§ **Work instructions**
Rewrite the records below, replacing every "screenshot" with "screen capture" and changing nothing else. Omit the pictures.

§ **Provided entries**
[start]

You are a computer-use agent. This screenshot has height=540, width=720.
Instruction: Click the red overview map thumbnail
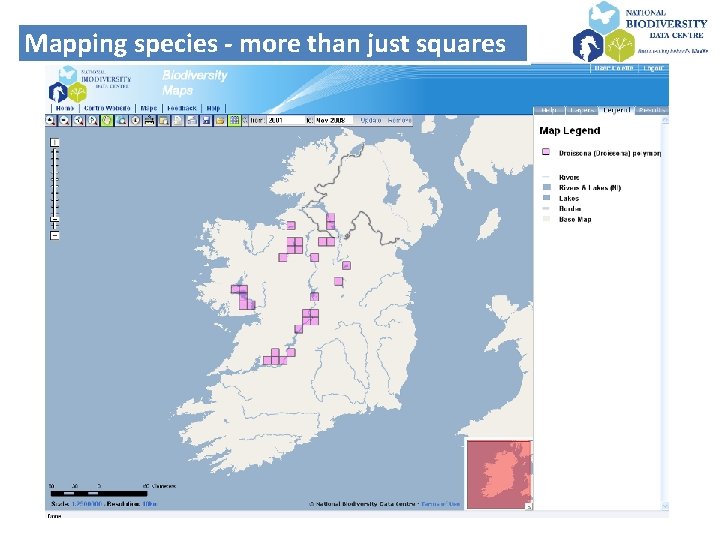(x=500, y=474)
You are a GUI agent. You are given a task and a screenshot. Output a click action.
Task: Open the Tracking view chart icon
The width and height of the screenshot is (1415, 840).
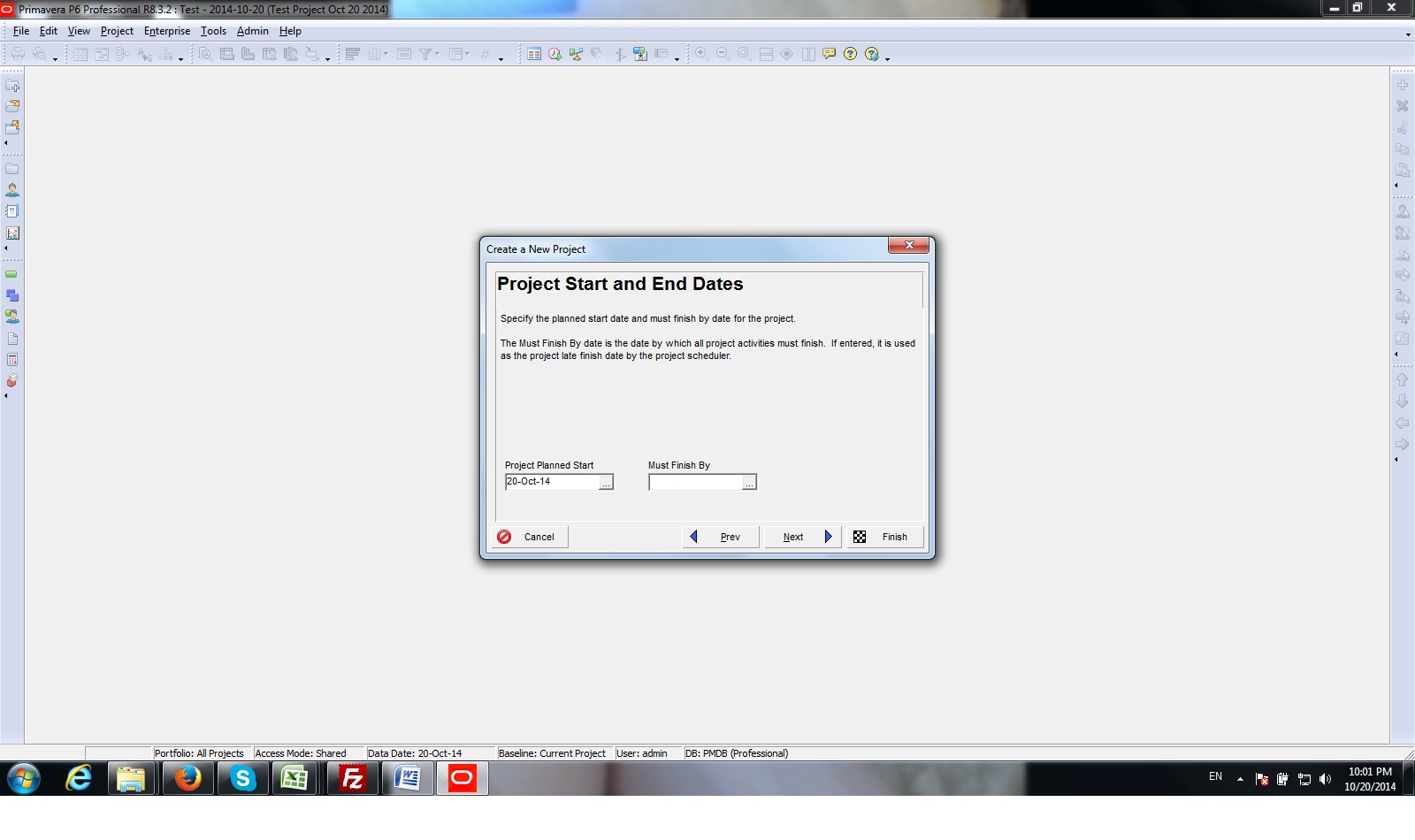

[end]

§ **Output of the task**
You are a computer-use agent. This screen capture has height=540, width=720.
Instruction: Click the red overview map thumbnail
(x=500, y=474)
You are a GUI agent. You are given a task and a screen capture. Output a click action.
Task: Open the Tracking view chart icon
The width and height of the screen capture is (1415, 840).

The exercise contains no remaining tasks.